Re: btrfs-RAID(3 or 5/6/etc) like btrfs-RAID1?
On Thu, Feb 13, 2014 at 11:32:03AM -0500, Jim Salter wrote: That is FANTASTIC news. Thank you for wielding the LART gently. =) No LART necessary. :) Nobody knows everything, and it's not a particularly heavily-documented or written-about feature at the moment (mostly because it only exists in Chris's local git repo). I do a fair amount of public speaking and writing about next-gen filesystems (example: http://arstechnica.com/information-technology/2014/01/bitrot-and-atomic-cows-inside-next-gen-filesystems/) and I will be VERY sure to talk about the upcoming divorce of stripe size from array size in future presentations. This makes me positively giddy. FWIW, after writing the above article I got contacted by a proprietary storage vendor who wanted to tell me all about his midmarket/enterprise product, and he was pretty audibly flummoxed when I explained how btrfs-RAID1 distributes data and redundancy - his product does something similar (to be fair, his product also does a lot of other things btrfs doesn't inherently do, like clustered storage and synchronous dedup), and he had no idea that anything freely available did anything vaguely like it.

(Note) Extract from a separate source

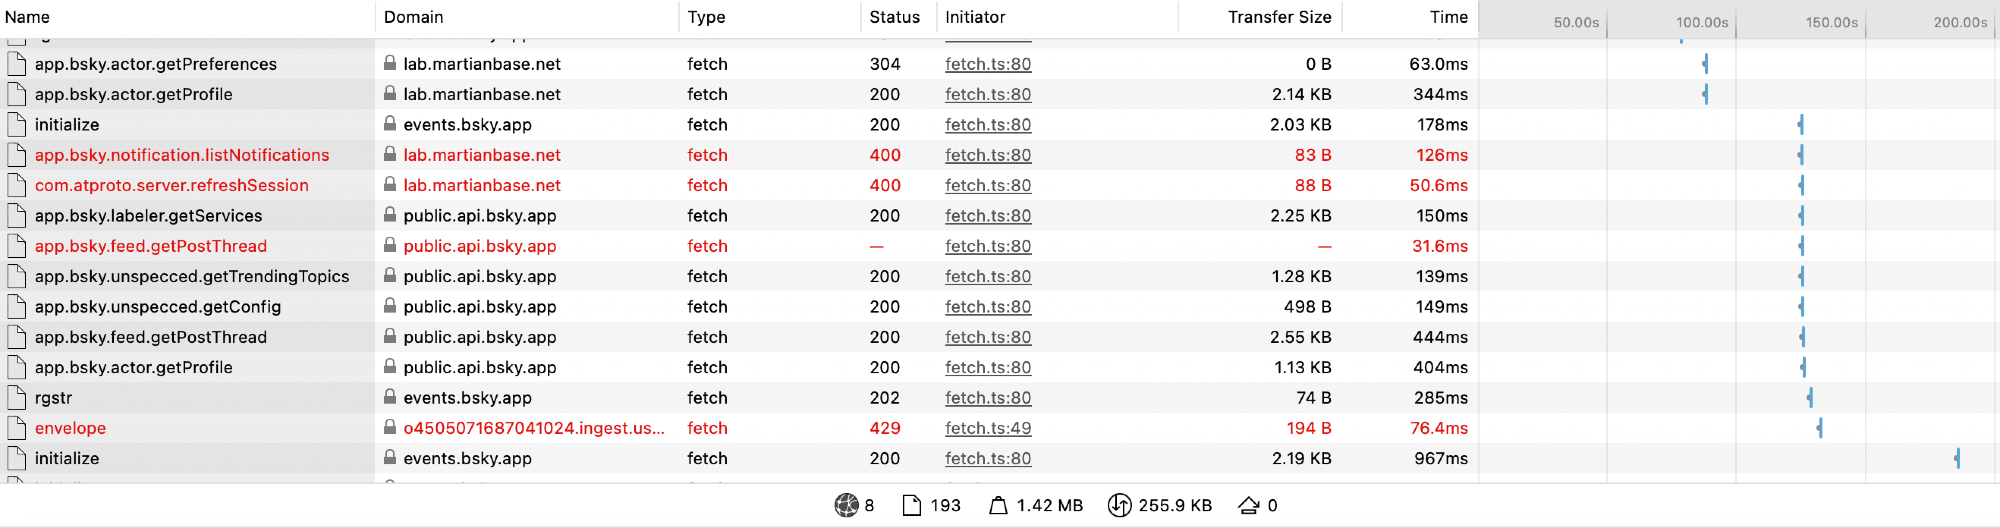The width and height of the screenshot is (2000, 528).
Task: Click the globe domains count icon in the status bar
Action: coord(846,505)
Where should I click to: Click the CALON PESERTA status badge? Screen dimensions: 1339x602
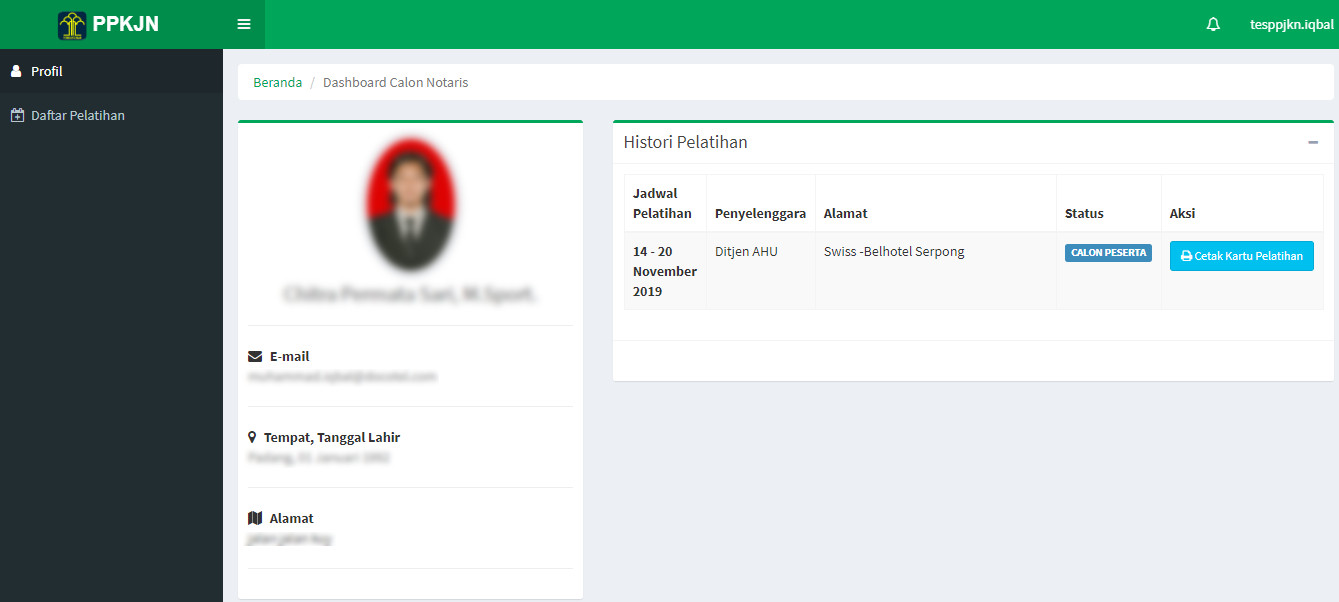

That's quite entertaining for the bogglement factor. Although, again, see my comment above... Hugo. I have a feeling the storage world - even the relatively well-informed part of it that's aware of ZFS - has little to no inclination how gigantic of a splash btrfs is going to make when it truly hits the mainstream. This could be a pretty powerful setup IMO - if you implemented something like this, you'd be able to arbitrarily define your storage efficiency (percentage of parity blocks / data blocks) and your fault-tolerance level (how many drives you can afford to lose before failure) WITHOUT tying it directly to your underlying disks, or necessarily needing to rebalance as you add more disks to the array. This would be a heck of a lot more flexible than ZFS' approach of adding more immutable vdevs. Please feel free to tell me why I'm dumb for either 1. not realizing the obvious flaw in this idea or 2. not realizing it's already being worked on in exactly this fashion. =) The latter. :) -- === Hugo Mills: hugo@... carfax.org.uk | darksatanic.net | lug.org.uk === PGP key: 65E74AC0 from wwwkeys.eu.pgp.net or http://www.carfax.org.uk --- Nothing right in my left brain. Nothing left in --- my right brain. signature.asc Description: Digital signature
Re: btrfs-RAID(3 or 5/6/etc) like btrfs-RAID1?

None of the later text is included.